Google Groups no longer supports new Usenet posts or subscriptions. Historical content remains viewable.
Dismiss

awk vs shell script

41 views
Skip to first unread message

Ed Morton

unread,
Sep 9, 2015, 7:54:04 PM9/9/15
to
Given these 3 files:

$ cat file1
BEGIN{ print "Hello World!" }

$ cat file2
awk 'BEGIN{ print "Hello World!" }'

$ cat file3
#!/bin/awk -f
BEGIN{ print "Hello World!" }

"file1" as clearly an awk script and would be executed as "awk -f file1" while
"file2" is clearly a shell script and would be executed as "./file2".

Is "file3" an awk script or a shell script? Why?

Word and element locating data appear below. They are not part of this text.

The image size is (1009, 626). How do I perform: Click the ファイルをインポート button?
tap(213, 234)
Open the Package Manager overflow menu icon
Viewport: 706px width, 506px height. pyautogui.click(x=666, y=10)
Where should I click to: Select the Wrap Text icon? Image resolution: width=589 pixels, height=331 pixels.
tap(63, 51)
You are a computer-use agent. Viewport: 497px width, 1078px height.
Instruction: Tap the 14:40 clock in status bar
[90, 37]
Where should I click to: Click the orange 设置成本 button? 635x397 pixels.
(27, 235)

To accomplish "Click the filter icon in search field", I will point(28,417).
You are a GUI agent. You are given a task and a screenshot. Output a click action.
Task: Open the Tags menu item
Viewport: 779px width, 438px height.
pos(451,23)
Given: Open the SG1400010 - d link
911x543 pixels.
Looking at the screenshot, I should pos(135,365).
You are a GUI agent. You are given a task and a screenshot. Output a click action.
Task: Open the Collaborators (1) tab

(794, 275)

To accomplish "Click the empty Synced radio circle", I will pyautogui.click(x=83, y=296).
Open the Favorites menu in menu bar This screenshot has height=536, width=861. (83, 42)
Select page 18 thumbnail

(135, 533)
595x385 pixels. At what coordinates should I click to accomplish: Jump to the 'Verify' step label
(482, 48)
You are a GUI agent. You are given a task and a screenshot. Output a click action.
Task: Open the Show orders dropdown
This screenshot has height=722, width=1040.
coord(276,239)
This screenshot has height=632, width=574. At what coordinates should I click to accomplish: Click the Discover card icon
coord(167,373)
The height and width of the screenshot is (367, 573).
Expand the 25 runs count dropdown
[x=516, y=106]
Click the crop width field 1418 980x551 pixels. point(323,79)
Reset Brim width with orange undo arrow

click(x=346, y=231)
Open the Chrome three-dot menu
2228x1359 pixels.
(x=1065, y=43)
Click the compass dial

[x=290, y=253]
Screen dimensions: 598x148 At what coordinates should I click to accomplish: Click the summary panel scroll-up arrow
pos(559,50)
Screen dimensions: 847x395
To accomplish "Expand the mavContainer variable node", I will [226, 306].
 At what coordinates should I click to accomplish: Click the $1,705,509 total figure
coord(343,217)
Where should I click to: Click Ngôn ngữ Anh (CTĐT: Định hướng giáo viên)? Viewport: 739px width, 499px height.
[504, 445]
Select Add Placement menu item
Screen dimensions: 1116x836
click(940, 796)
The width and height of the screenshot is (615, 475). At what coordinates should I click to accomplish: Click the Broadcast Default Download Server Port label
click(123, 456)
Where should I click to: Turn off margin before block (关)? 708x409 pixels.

You could say "file3" is a shell script since it's called directly from the
shell as "./file3" (just like "./file2") and the first line of it (the shebang)
is not parsed by the awk interpreter.

You could say "file3" is an awk script since after the first line it must be
entirely awk.

I'm looking for a definitive answer, not just an opinion, any pointers appreciated.

Regards,

Ed.

Barry Margolin

unread,
Sep 9, 2015, 8:08:12 PM9/9/15
to
In article <msqgn8$e75$1...@dont-email.me>,
Ed Morton <morto...@gmail.com> wrote:

> Given these 3 files:
>
> $ cat file1
> BEGIN{ print "Hello World!" }
>
> $ cat file2
> awk 'BEGIN{ print "Hello World!" }'
>
> $ cat file3
> #!/bin/awk -f
> BEGIN{ print "Hello World!" }
>
> "file1" as clearly an awk script and would be executed as "awk -f file1"
> while
> "file2" is clearly a shell script and would be executed as "./file2".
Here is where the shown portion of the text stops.